Reading through Klaf’s case studies of satyriasis gives the impression that their connection lies mostly in shock value. Many of them also reek of unreliable narrators. One patient claims to have had a sexual relationship with both a recent divorcee—whom he “saved” from the starvation created by an impotent ex-husband—and her daughter at the same time for several months. When he left and found the same arrangement elsewhere, they both begged him to come back. Definitely believable, right? Another trope is that the patients were seduced by older women while young and then seduced by under-aged women while middle aged. Hence, Klaf suspected that the actions of “satyrs” came to be rooted in a narcissistic obsession with eternal youth and virility. But when it came to the all-too-convenient details about culpability in their stories, his suspicion waned.

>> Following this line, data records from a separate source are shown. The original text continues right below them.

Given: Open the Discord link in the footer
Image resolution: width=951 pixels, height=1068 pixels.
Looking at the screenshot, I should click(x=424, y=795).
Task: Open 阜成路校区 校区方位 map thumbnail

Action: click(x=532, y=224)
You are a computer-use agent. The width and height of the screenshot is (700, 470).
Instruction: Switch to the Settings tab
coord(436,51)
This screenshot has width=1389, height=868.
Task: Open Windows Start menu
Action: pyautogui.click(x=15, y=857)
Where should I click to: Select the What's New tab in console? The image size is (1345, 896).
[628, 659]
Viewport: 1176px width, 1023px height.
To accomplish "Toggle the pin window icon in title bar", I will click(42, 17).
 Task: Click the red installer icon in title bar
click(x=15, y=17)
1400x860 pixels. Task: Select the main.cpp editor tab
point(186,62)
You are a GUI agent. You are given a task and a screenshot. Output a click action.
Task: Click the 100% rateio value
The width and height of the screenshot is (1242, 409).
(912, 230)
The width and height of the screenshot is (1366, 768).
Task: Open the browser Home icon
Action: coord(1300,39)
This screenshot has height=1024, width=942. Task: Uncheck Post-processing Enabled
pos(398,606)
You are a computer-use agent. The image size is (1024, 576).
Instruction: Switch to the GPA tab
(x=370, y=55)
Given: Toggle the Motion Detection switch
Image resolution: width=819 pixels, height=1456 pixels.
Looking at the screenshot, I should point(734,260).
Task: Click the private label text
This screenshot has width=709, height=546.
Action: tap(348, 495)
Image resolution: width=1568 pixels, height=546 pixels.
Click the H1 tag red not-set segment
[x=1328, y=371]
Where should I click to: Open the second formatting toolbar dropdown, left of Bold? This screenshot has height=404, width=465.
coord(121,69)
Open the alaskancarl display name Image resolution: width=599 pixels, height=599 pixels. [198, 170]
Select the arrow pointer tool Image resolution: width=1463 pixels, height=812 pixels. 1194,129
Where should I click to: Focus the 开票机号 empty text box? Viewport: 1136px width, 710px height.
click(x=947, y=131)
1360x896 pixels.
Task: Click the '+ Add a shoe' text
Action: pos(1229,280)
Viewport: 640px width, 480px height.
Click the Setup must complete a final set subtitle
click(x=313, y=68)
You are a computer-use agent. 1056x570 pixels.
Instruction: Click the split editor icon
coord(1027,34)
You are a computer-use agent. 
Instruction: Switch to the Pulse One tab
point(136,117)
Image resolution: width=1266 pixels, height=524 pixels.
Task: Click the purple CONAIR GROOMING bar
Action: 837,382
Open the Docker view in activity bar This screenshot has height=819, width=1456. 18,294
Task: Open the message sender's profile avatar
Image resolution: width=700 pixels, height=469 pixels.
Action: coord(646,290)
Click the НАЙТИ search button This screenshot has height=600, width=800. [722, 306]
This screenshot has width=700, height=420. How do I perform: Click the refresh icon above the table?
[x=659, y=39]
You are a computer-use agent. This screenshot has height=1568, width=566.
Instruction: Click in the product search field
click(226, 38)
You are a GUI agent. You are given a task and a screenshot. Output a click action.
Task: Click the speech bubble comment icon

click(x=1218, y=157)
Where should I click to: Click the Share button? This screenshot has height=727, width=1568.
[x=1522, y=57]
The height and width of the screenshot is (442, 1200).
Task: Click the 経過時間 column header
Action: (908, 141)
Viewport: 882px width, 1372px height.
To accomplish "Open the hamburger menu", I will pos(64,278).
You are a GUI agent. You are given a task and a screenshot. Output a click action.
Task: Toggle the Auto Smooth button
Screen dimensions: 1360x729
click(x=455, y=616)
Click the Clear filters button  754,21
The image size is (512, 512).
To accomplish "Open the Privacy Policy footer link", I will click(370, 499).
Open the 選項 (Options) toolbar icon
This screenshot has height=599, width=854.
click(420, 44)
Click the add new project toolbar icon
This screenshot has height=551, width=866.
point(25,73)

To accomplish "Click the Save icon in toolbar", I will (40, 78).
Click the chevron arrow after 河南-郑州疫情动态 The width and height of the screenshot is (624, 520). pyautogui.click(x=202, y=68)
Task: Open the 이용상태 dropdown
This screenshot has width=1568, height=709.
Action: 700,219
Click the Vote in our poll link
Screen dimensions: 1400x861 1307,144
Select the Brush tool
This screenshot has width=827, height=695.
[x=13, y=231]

Uncritically accepting the narrative of female receptivity to alpha male prowess, his study tells more a saga of sexual exploits than a cautionary tale of pathological excess.      

So what can we learn from this dead end in the pathologization of sexual behavior? For one, terminology matters, especially when it comes to mythonymic disorders. The air of antiquity does not always lend legitimacy, for the ancient can slip very easily into the archaic. It is not surprising then that “Don Juanism” resonated more with modern psychiatrists than “satyriasis,” however briefly. Analogy also cheapens the terminology in both cases rather than solemnifying it. But even more important is the recognition that analogy can be taken too far, attuning us to details of resemblance while blinding us to details of significance. What exactly will we be studying with the next -sis, the next -ism, the next -ity? Or maybe it’s better to ask: who will we be studying?

References:

[1] Klaf, Franklin S. Satyriasis: A Study of Male Nymphomania. Lancer Books, 1966.  

[2] “Satyriasis.” Diccionario Latino de Andrología, Ginecología y Embriología: Desde la Antigüedad hasta el siglo XVI, edited by E. Montero Cartelle and M. González Manjarrés, Brepols Publishers, 2018.

[3] Verhoeven, Timothy. “Pathologizing Male Desire: Satyriasis, Masculinity, and Modern Civilization at the Fin de Siècle.” Journal of the History of Sexuality 24.1 (2015): 25-45.

[4] Reay, Barry, Nina Atwood, and Claire Gooder. Sex Addiction: A Critical History. Polity Press, 2015.

[5] Burnap, D. W. and J. S. Golden. “Sexual Problems in Medical Practice.” Journal of Medical Education 42:7 (1967): 673–80.

[6] Klaf, Franklin S. Nymphomania: A Psychiatrist’s View. Lancer Books, 1964.

[7] “Chapter 5, Section F50-F59, Code F52.8.” International Statistical Classification of Diseases and Related Health Problems, 10th ed. https://icd.codes/icd10cm/F528#:~:targetText=F52.8%20is%20a%20billable,to%20specify%20a%20medical%20diagnosis.

[8] Walton, Michael et al. “Hypersexuality: A Critical Review and Introduction to the ‘Sexhavior Cycle.'” Archives of Sexual Behavior 46 (2017): 2231-2251.

[9] Groneman, Carol. Nymphomania: A History. W. W. Norton & Company, 2001.